Diwa, the mother of two little girls, says the videos she saw of the challenge upset her because the children seemed confused.
“These littles have brains and bodies that are still developing and cannot understand or consent to these types of trends,” she adds. “I understand most parents would never intentionally harm their kids and are doing it in the name of innocent fun. But for the sake of making our kids feel optimally safe, I think it’s worth pausing to ask ourselves: Is the potential damage really worth a couple likes on social media?”
Victoria, a parenthood TikTok creator with more than 200,000 followers, agrees. She made a video featuring her toddler son, but instead of smacking him with the egg, she hit in on her own head. Her son thought it was hilarious.
“I often have my son in the kitchen with me while I’m cooking, and my goal was to just make him laugh,” she tells Glamour. “That should be the goal of all pranks, to make another person laugh, not cry.”
She also isn’t a fan of the trend, especially because her son loves being with her as she cooks.
“My first impression of the trend was that it was a bit mean, seeing these young children all excited to help their parents in the kitchen, only for them to be startled by the act of having the egg cracked on their heads,” she says. “You could really tell that some of them genuinely got their feelings hurt in the process.”

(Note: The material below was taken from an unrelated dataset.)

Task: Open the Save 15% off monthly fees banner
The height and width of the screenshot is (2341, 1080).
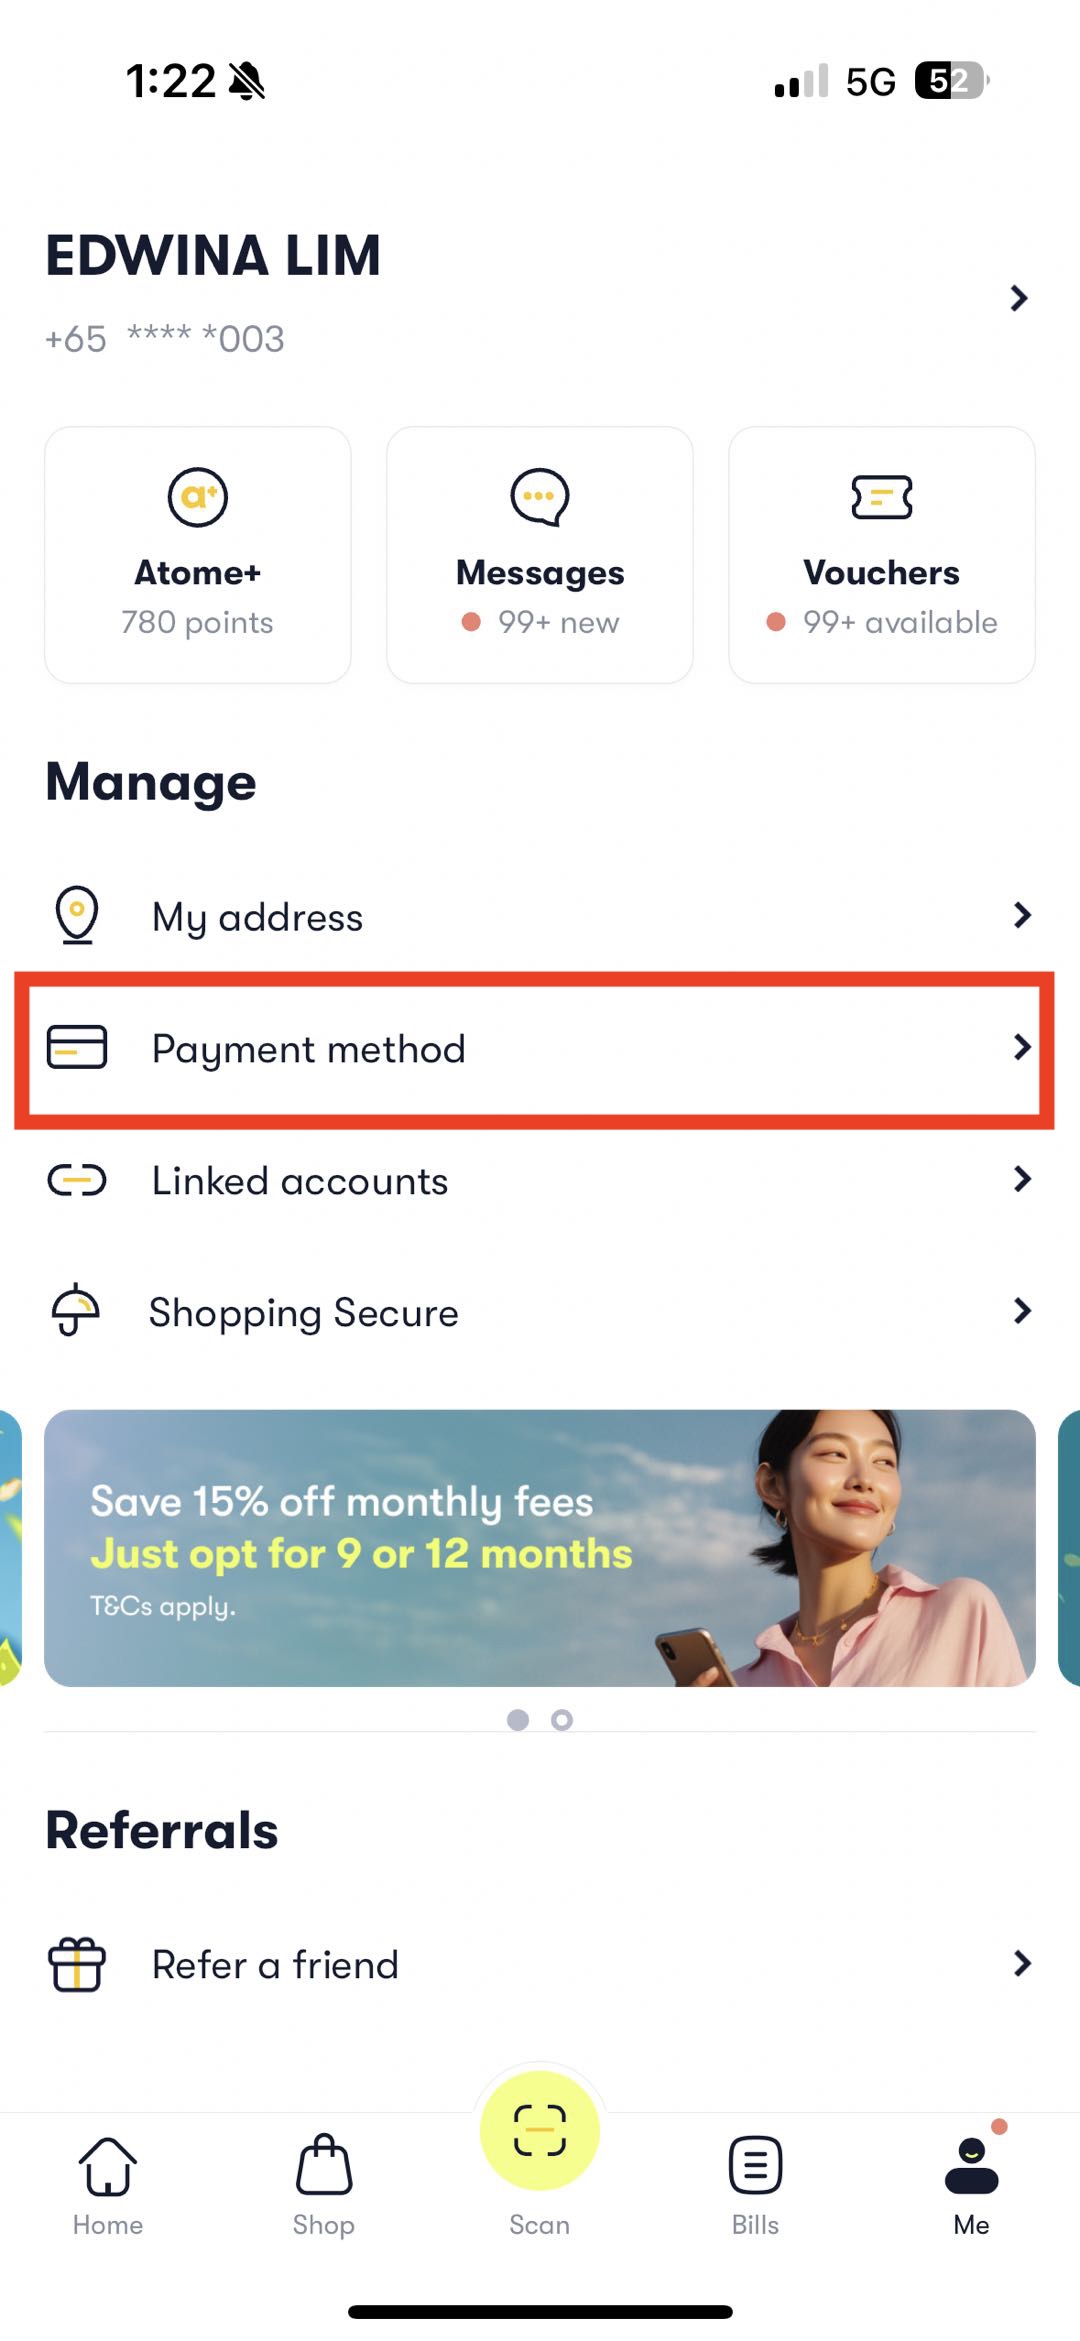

The children’s reactions have also been troubling to Amanda Mathers, a pediatric occupational therapist who specializes in working with kids from birth until age five. She posted her own TikTok warning against the trend and tells Glamour that young children cannot understand this sort of prank is a joke.
“The quick change from a look of excitement to pure defeat and betrayal that I saw on the children’s faces in many of the videos shared was heartbreaking,” she says. “The absence of response and supportive care I noticed in many videos when a young child is communicating that they are hurt, embarrassed, and upset can affect the formation of the developing brain, impairing later learning and behavior.”
She notes that if a child only feels this way once, it obviously won’t impact them in a huge way, but if it happens repeatedly it could. And there are other drawbacks to scaring kids with pranks.
“Short-term, a child may lose that deep trust in the comfort of their parents,” she says. “ I do recognize this is only a 90-second-or-less video and we don’t get the full picture, so I never want to judge a family but rather to educate on the emotional and behavioral effects it may have.”
In response to some of the backlash, some people are doing the challenge with a twist: cracking the egg on their dog’s head instead. In one video the dog seemed unfazed, but commenters were still mad. Another dog was more shady.
“First the kids now the dogs 😭💀,” wrote one person.
In a social media landscape where any mom, dad, and cute kid is one viral video away from brand deals and internet fame, it can be tempting to follow trends like these pranks on the app in hopes of getting noticed. But hurting and embarrassing kids (and pets!) just to get a few likes on social media is taking it way too far.
Mathers says that there are plenty of ways to prank their kids that not only is funny for the parent but also for the child.
“Pranking your children can be fun, but there are less harmful, fun ways to prank,” she says. “Put googly eyes on the eggs or put a whoopie cushion under a seat. Something that doesn’t cause physical harm or a breach of trust.”